* EXERCISE INSTRUCTIONS *
Please transcribe the text below on Microsoft and tablets word for word, from "It's not just" to "the post-PC world.".

* PASSAGE TO READ *

========================================================================

It's not just Microsoft that's facing a tumultuous revolution, of course—the PC as a platform, as a concept, is equally under attack. But the biggest loser from this new world order will surely be Microsoft. Hardware makers can just switch to making new hardware, but Microsoft needs that hardware to run Microsoft software, and the company has been consistently unable to crack the tablet market.
Microsoft is no newcomer to the tablet market; in fact, the company has been in the tablet market longer than almost anyone else. But success in this market has been hard to come by. Microsoft's hope, the PC's great hope, is Windows 8. With Windows 8, Microsoft needs to build not just a Windows that PC users want to use; it needs to build a Windows that can succeed in the post-PC world.
Perseverance
One way or another, Windows has run on tablets for most of its existence. Windows for Pen Computing was an extension to Windows 3.x that added support for styluses, an on-screen keyboard, and handwriting recognition—and it appeared all the way back in 1991. A followup, Windows for Pen 2.0, shipped for Windows 95. Neither found much success outside narrow vertical markets, where the ability to write on the device or to use it while standing were particularly important.

========================================================================

* INFORMATION SUPPLIED *
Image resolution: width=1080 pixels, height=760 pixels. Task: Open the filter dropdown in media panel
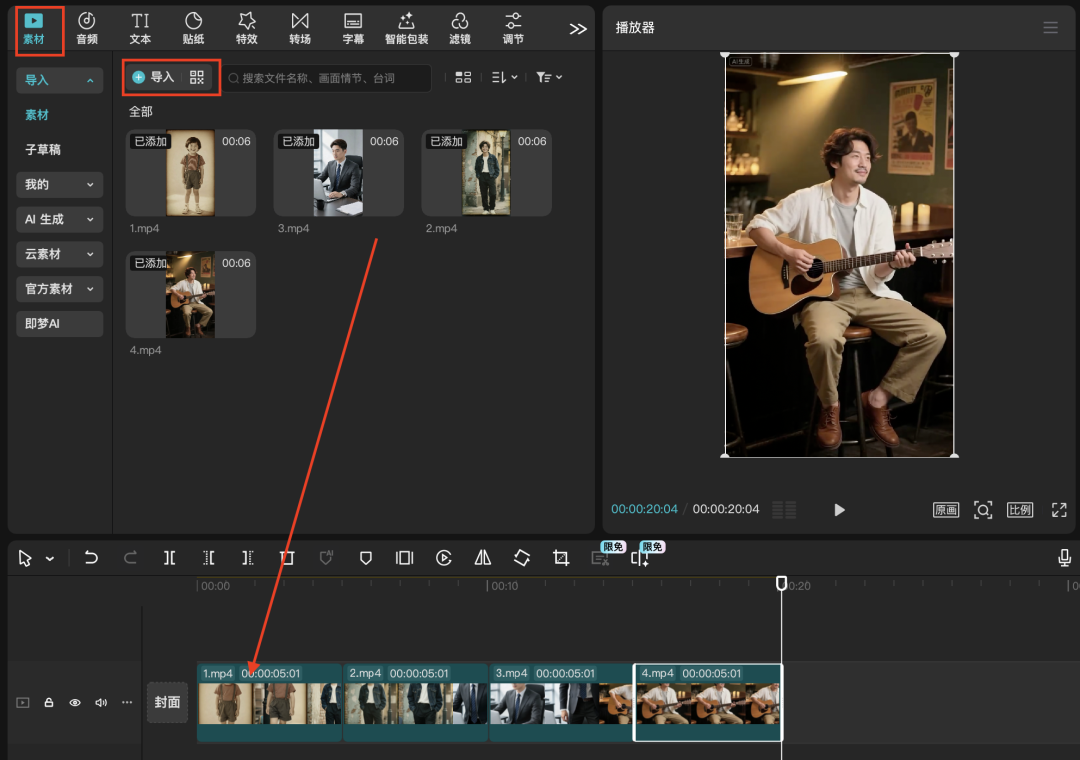click(549, 77)
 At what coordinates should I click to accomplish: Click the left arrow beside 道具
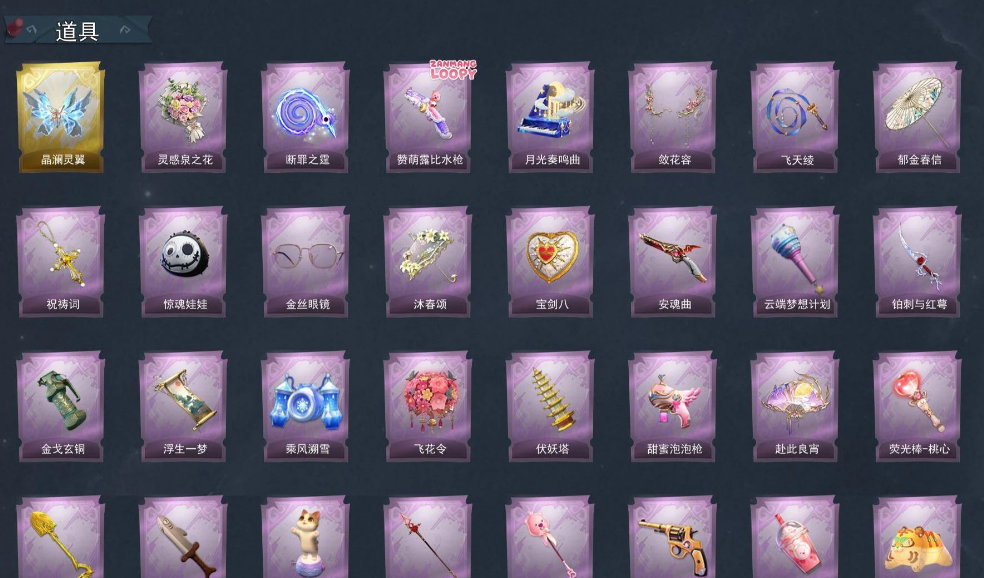[x=31, y=29]
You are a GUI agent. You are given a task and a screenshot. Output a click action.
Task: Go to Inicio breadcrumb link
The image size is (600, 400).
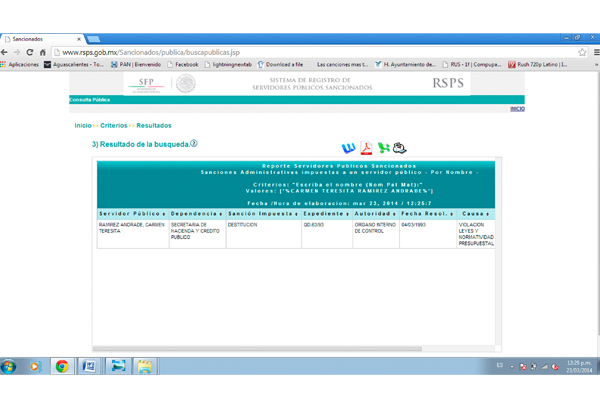(x=83, y=126)

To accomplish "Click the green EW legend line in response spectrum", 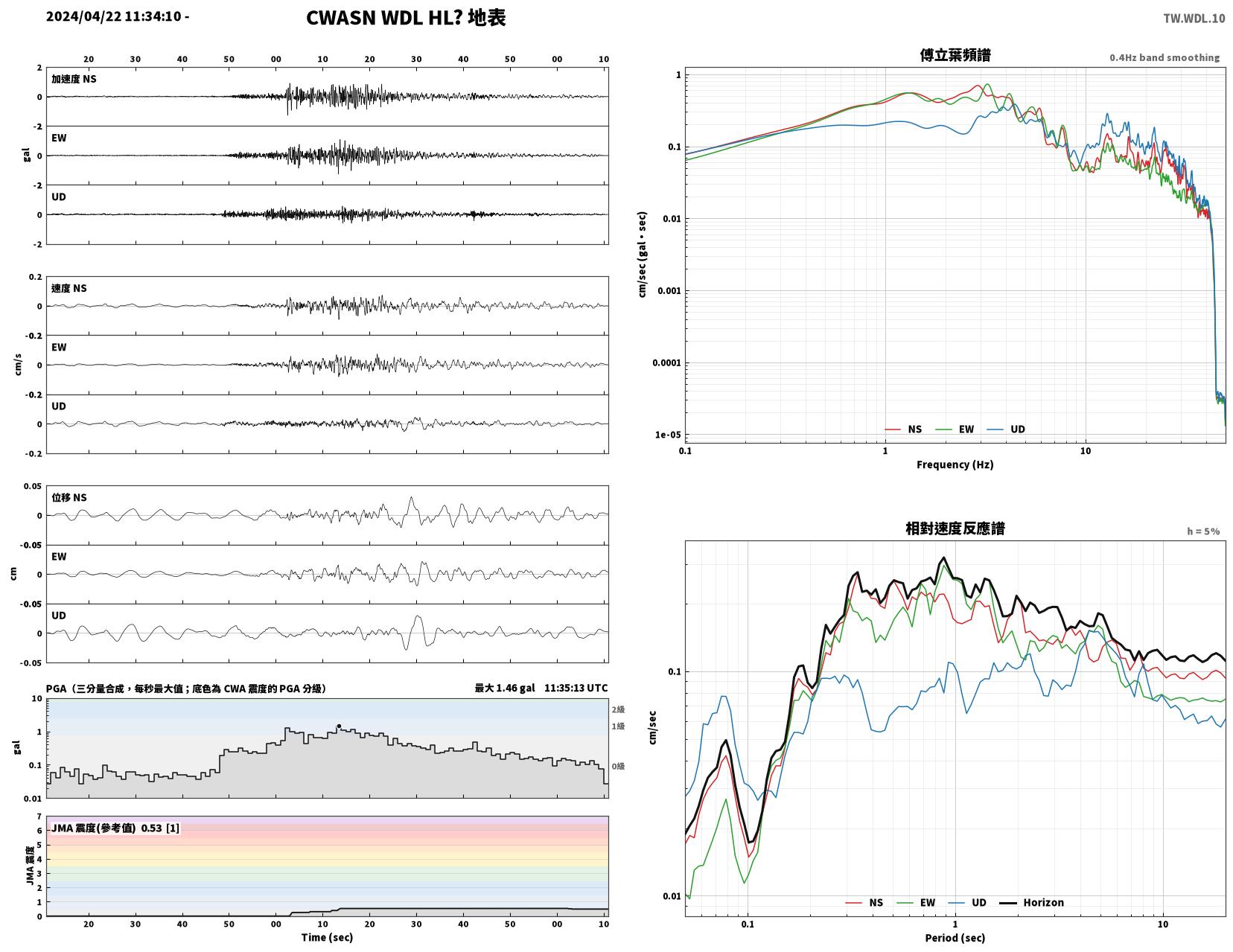I will tap(905, 903).
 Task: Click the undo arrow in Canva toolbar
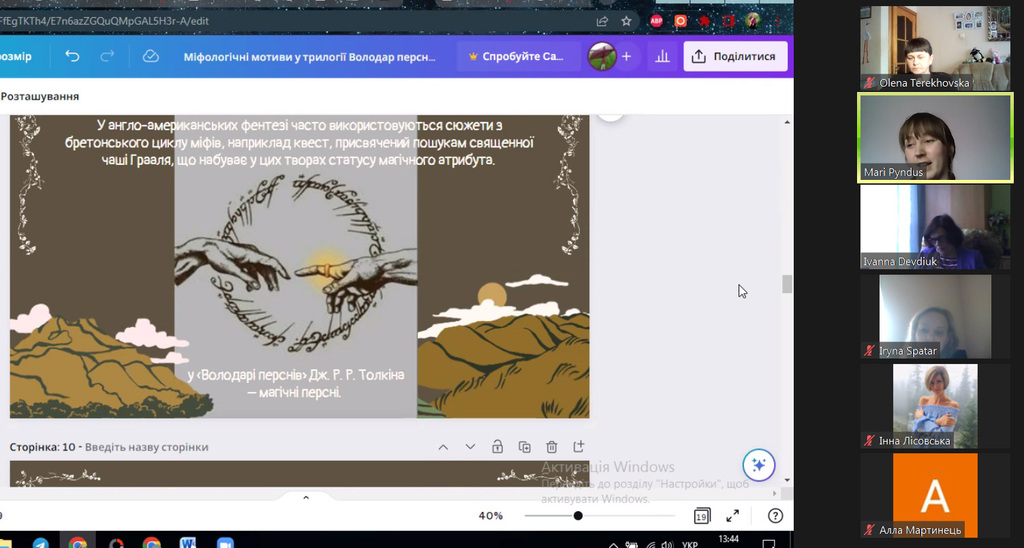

========================================================================

* EXERCISE RESPONSE *
It's not just Microsoft that's facing a tumultuous revolution, of course—the PC as a platform, as a concept, is equally under attack. But the biggest loser from this new world order will surely be Microsoft. Hardware makers can just switch to making new hardware, but Microsoft needs that hardware to run Microsoft software, and the company has been consistently unable to crack the tablet market.
Microsoft is no newcomer to the tablet market; in fact, the company has been in the tablet market longer than almost anyone else. But success in this market has been hard to come by. Microsoft's hope, the PC's great hope, is Windows 8. With Windows 8, Microsoft needs to build not just a Windows that PC users want to use; it needs to build a Windows that can succeed in the post-PC world.